The vitamin B12 in south and central Shaanxi was not different statistically (P = 0.379) but higher than that of north Shaanxi (P<0.001). The folate in north and central Shaanxi was not different statistically (P = 0.576) but lower than that of south Shaanxi (P<0.001).
There were significantly lower vitamin B12 and folate among the women aged 15-19.99 years (P<0.001).
Figure 1Distribution of vitamin B12 and folate by age among Chinese women in Shaanxi province.
Figure 2Prevalence of deficiency in vitamin B12 and folate among Chinese women in Shaanxi province.
Figure 3The relationship between the vitamin B12 and folate among Chinese women in Shaanxi province.
Figure 4Quantile regression and ordinary least squares (OLS) estimates by residence (urban vs rural): folate deficiency and vitamin B12.
Circles represent quantile regression estimates, and the shaded areas around the quantile regression estimates were the 95% confidence intervals. The dashed line was OLS estimate, and the dash-dotted lines showed the OLS 95% confidence interval. Estimates shown here compared folate deficiency with no-deficiency.

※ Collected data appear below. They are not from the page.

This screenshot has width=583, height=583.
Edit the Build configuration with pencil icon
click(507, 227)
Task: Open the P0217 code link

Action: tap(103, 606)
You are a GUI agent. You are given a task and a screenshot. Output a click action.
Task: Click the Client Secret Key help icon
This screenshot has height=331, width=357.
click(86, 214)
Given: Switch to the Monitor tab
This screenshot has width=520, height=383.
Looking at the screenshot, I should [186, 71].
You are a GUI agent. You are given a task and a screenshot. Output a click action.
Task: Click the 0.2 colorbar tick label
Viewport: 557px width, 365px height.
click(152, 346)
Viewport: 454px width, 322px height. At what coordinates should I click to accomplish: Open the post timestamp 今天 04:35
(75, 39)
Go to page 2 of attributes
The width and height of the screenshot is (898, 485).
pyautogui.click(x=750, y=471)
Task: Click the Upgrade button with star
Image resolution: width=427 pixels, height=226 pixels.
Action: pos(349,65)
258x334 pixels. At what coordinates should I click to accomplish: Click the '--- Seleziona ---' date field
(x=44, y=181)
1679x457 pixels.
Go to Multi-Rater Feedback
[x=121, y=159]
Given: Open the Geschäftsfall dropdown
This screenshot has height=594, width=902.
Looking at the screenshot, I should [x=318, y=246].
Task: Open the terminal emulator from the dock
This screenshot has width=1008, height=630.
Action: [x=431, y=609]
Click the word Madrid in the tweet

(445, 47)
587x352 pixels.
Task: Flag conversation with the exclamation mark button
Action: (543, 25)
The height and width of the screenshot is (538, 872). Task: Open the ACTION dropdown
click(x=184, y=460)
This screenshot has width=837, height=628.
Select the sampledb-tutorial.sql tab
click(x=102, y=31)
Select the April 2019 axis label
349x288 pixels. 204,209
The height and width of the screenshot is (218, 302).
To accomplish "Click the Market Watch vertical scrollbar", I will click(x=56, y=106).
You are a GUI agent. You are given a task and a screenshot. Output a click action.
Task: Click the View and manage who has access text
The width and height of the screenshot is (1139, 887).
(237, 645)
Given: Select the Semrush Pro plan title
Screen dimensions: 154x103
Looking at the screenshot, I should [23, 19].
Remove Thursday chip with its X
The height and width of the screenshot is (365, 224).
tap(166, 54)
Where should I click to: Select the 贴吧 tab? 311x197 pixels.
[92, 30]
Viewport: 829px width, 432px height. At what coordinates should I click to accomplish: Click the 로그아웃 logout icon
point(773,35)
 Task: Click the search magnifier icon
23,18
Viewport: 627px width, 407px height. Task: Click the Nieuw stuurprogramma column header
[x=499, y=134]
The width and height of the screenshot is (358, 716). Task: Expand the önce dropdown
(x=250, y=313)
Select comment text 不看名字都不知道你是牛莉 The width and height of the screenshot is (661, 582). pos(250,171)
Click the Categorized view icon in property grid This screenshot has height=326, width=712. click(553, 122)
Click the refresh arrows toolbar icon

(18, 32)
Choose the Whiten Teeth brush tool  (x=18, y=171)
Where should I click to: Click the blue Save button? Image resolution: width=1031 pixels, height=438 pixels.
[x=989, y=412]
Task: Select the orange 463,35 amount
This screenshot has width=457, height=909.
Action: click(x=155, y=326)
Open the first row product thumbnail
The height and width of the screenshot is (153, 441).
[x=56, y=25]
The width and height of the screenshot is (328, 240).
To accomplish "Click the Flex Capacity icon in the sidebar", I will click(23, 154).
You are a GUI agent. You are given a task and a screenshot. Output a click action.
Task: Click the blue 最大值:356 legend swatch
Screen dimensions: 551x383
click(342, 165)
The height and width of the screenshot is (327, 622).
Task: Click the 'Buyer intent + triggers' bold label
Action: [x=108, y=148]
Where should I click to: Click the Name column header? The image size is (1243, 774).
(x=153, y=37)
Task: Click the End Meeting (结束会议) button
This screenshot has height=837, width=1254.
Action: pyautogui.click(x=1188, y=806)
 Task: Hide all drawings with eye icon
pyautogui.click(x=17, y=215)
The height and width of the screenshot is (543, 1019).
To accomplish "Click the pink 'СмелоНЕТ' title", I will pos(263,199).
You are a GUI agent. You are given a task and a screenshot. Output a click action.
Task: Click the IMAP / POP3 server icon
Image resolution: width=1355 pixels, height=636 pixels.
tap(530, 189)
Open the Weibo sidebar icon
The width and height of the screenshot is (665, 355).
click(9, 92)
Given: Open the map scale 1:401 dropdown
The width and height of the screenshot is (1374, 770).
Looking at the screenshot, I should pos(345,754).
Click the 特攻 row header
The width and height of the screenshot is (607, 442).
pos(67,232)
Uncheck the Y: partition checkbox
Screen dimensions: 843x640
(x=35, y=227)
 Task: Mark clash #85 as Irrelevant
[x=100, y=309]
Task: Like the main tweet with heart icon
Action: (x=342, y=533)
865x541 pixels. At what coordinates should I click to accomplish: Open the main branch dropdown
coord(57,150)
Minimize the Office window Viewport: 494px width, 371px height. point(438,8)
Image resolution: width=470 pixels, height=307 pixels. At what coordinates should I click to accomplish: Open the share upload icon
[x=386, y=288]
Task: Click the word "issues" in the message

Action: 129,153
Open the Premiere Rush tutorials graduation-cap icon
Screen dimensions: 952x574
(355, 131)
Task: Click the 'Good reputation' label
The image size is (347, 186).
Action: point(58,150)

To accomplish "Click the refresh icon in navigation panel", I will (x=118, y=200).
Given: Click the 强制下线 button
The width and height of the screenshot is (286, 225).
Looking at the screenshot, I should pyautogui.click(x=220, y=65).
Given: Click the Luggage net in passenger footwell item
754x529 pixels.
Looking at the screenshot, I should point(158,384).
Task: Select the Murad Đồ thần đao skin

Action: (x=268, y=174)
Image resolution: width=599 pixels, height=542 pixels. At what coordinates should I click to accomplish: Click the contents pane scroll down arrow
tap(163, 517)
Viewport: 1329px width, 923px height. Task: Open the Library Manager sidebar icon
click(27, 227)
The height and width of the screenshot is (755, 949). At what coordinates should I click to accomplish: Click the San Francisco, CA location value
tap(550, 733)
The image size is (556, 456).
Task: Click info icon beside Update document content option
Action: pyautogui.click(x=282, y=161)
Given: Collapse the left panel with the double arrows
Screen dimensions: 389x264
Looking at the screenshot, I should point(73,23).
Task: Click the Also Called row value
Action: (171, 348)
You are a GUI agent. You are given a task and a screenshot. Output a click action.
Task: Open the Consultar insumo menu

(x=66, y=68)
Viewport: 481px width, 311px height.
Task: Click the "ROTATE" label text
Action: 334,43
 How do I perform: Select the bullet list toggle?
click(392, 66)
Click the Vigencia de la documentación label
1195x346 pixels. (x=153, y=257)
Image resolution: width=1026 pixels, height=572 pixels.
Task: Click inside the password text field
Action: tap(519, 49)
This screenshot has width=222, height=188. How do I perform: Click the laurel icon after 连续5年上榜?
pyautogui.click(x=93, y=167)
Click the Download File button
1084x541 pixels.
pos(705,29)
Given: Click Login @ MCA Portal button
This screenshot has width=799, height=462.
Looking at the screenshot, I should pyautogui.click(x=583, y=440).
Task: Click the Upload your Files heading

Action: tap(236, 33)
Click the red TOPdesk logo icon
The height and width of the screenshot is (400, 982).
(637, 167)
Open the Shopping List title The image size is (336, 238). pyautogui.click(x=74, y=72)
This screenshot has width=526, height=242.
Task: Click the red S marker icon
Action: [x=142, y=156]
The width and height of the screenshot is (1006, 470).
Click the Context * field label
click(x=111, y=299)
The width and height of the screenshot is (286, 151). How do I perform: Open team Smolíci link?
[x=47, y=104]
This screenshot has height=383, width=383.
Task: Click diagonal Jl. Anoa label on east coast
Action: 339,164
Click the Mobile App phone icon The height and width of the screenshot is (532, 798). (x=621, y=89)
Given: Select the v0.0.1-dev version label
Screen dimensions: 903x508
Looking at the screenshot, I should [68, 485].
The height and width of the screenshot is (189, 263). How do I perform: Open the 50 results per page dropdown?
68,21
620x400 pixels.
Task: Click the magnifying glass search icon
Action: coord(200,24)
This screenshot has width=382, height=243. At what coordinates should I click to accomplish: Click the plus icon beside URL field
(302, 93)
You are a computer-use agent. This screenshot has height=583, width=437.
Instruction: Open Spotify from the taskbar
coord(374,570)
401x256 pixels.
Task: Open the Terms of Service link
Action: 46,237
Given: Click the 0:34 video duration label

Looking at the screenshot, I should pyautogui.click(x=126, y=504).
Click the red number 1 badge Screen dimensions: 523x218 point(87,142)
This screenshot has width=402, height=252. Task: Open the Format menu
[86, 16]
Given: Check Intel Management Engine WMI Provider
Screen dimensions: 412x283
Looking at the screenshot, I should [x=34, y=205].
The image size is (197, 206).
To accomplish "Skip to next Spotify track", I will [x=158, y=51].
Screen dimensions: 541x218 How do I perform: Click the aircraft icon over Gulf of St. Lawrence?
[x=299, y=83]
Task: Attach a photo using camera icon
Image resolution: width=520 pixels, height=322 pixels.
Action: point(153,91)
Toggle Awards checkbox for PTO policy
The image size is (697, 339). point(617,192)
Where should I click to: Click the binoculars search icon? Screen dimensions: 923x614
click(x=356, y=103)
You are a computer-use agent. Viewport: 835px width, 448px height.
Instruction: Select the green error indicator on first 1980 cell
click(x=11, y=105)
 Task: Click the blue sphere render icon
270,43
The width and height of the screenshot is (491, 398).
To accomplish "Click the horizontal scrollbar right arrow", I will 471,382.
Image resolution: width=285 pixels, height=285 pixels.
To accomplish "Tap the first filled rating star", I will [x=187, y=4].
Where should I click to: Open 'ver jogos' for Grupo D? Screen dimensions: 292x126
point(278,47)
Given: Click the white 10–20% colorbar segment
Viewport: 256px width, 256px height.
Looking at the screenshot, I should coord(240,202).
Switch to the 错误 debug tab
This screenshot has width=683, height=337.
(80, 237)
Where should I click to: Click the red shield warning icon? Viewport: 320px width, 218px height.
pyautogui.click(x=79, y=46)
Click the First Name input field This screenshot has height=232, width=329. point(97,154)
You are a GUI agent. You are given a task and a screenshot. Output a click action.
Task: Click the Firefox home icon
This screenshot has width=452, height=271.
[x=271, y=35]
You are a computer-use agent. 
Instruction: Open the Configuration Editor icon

Estimated coefficients from and multiple liner regression quantile regression for selected quantiles: vitamin B12 and folate status by residence.*
| Quantile | ||||||||||
| Folate deficiency | 0.05 | 0.10 | 0.25 | 0.45 | 0.50 | 0.75 | 0.85 | 0.95 | OLS | |
| Rural | ||||||||||
| Coefficient | −15.00 | −27.19 | −47.36 | −57.98 | −60.69 | −88.24 | −85.34 | −125.08 | −65.74 | |
|
| 0.011 | <0.001 | <0.001 | <0.001 | <0.001 | <0.001 | <0.001 | 0.037 | <0.001 | |
| Urban | ||||||||||
| Coefficient | −22.40 | −26.97 | −48.40 | −48.17 | −58.87 | −88.65 | −83.95 | −85.53 | −65.61 | |
|
| 0.136 | 0.013 | 0.026 | 0.006 | <0.001 | 0.01 | 0.065 | 0.458 | 0.018 | |
*Quantile regression model and ordinary least squares (OLS) were used for estimates. In the models the dependent variable was vitamin B12 concentration and folate status (deficiency or not) were regarded as the independent variable controlling for potential affecting factors including age, BMI, education level, geographical region, source of family income and morbidity of cold.
The coefficient here meant the change of vitamin B12 of women with folate deficiency compared with those with normal status of folate.